# [Try it]
Before you finish, make sure each line of the records has been retyped exactly.

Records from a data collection
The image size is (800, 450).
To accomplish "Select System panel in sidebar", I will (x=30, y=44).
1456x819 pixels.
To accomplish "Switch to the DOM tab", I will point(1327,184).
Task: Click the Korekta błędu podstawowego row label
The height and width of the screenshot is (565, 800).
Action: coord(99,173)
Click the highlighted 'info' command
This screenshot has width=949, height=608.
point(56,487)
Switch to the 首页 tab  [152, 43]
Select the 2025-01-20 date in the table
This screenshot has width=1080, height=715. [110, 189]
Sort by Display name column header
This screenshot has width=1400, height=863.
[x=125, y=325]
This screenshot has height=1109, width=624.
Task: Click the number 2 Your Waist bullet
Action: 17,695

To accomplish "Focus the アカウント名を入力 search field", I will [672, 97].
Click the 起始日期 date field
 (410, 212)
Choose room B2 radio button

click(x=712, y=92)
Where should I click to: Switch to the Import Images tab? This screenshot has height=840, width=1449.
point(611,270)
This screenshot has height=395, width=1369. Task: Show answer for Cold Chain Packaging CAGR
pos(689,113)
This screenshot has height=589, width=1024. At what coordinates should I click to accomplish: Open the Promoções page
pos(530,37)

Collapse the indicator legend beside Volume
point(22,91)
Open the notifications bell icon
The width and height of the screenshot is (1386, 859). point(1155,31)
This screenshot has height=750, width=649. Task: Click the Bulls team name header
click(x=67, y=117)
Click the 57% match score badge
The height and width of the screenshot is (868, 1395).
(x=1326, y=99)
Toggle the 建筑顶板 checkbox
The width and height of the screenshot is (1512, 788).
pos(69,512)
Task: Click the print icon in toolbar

# [Solution for this task]
The image size is (800, 450).
To accomplish "Select System panel in sidebar", I will (x=30, y=44).
1456x819 pixels.
To accomplish "Switch to the DOM tab", I will point(1327,184).
Task: Click the Korekta błędu podstawowego row label
The height and width of the screenshot is (565, 800).
Action: coord(99,173)
Click the highlighted 'info' command
This screenshot has width=949, height=608.
point(56,487)
Switch to the 首页 tab  [152, 43]
Select the 2025-01-20 date in the table
This screenshot has width=1080, height=715. [110, 189]
Sort by Display name column header
This screenshot has width=1400, height=863.
[x=125, y=325]
This screenshot has height=1109, width=624.
Task: Click the number 2 Your Waist bullet
Action: 17,695

To accomplish "Focus the アカウント名を入力 search field", I will [672, 97].
Click the 起始日期 date field
 (410, 212)
Choose room B2 radio button

click(x=712, y=92)
Where should I click to: Switch to the Import Images tab? This screenshot has height=840, width=1449.
point(611,270)
This screenshot has height=395, width=1369. Task: Show answer for Cold Chain Packaging CAGR
pos(689,113)
This screenshot has height=589, width=1024. At what coordinates should I click to accomplish: Open the Promoções page
pos(530,37)

Collapse the indicator legend beside Volume
point(22,91)
Open the notifications bell icon
The width and height of the screenshot is (1386, 859). point(1155,31)
This screenshot has height=750, width=649. Task: Click the Bulls team name header
click(x=67, y=117)
Click the 57% match score badge
The height and width of the screenshot is (868, 1395).
(x=1326, y=99)
Toggle the 建筑顶板 checkbox
The width and height of the screenshot is (1512, 788).
pos(69,512)
Task: Click the print icon in toolbar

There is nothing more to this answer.